PORTAL7.CO.ID - Menjelang duel panas perempat final Liga Champions antara Barcelona dan Atletico Madrid, strategi unik kubu tamu mulai terkuak ke publik. Pertemuan dua raksasa Spanyol ini akan memasuki leg pertama pada Rabu malam, disusul leg kedua di kandang Atletico minggu depan.
Media Spanyol melaporkan bahwa pelatih kepala Atletico Madrid, Diego Simeone, telah menyiapkan rencana khusus untuk menetralkan salah satu aset terbesar Barcelona saat ini, yaitu Lamine Yamal. Fokus utama strategi ini adalah memberikan intervensi fisik sejak awal laga.
Dilansir dari surat kabar "Sport" Catalunya, Simeone menginstruksikan pasukannya agar memberikan tekanan intensif kepada Yamal tanpa henti. Tekanan ini mencakup aspek provokasi serta kontak fisik yang lebih keras seperti sentuhan fisik yang agresif.
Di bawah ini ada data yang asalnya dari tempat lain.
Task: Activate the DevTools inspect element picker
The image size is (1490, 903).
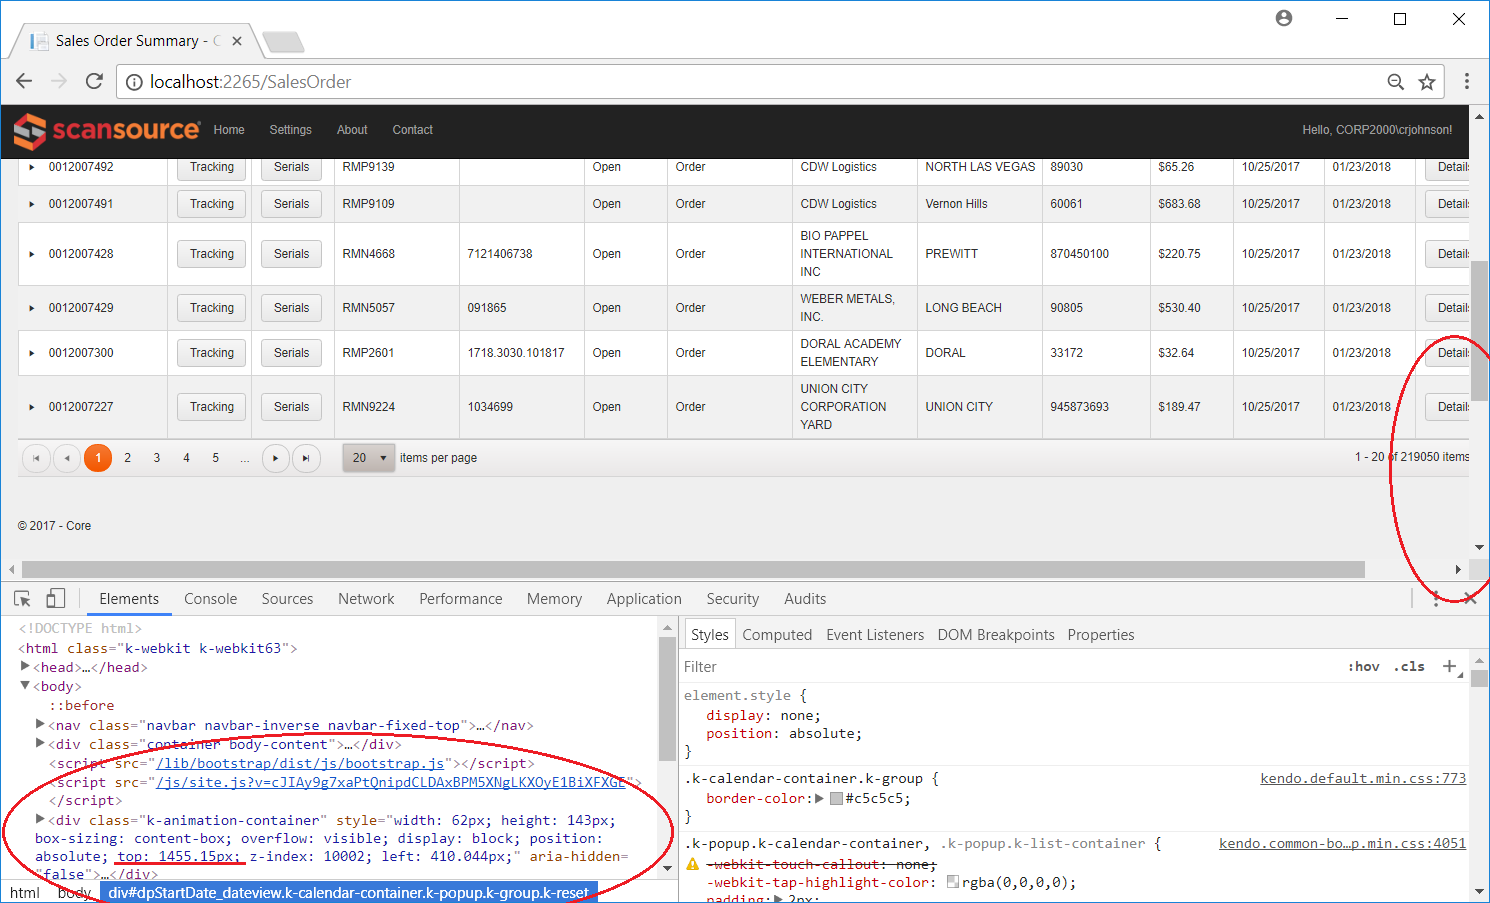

Tujuan utama dari pendekatan fisik dan psikologis ini adalah memancing Yamal agar melakukan kesalahan fatal di lapangan. Atletico secara spesifik mengincar momen di mana Yamal bisa dihadiahi kartu kuning oleh wasit.
Hal ini menjadi krusial karena Lamine Yamal tercatat hanya tinggal membutuhkan satu kartu kuning lagi untuk otomatis absen di leg kedua babak penentuan tersebut. Atletico berupaya mematikan salah satu sumber kreativitas utama tim Catalan.
Lamine Yamal, yang saat ini baru berusia 18 tahun, sedang melalui periode performa yang sangat mengesankan di musim ini. Ia telah mengoleksi 21 gol dan menyumbangkan 16 assist dalam 41 penampilan di berbagai kompetisi.
Puncak pengakuan atas performa gemilangnya adalah ketika Yamal diamanahi mengenakan nomor punggung 10 di Barcelona, nomor keramat yang sebelumnya identik dengan legenda klub, Lionel Messi. Pengumuman ini dilakukan setelah ia menuntaskan musim dengan 18 gol dan 25 assist, mengantarkan Barcelona meraih treble domestik.
Penyerang sayap muda tersebut menerima jersi ikonik tersebut dari Presiden Joan Laporta dalam sebuah seremoni khusus pada Rabu lalu, sebagaimana dilansir dari Reuters. Nomor 10 di Camp Nou juga pernah dipakai oleh legenda lain seperti Diego Maradona dan Ronaldinho.
Terkait beban warisan nomor tersebut, Yamal menunjukkan sikap percaya diri tinggi. "Messi membangun warisannya dengan nomor 10, saya akan melakar jalan saya sendiri," ujar Yamal kepada wartawan.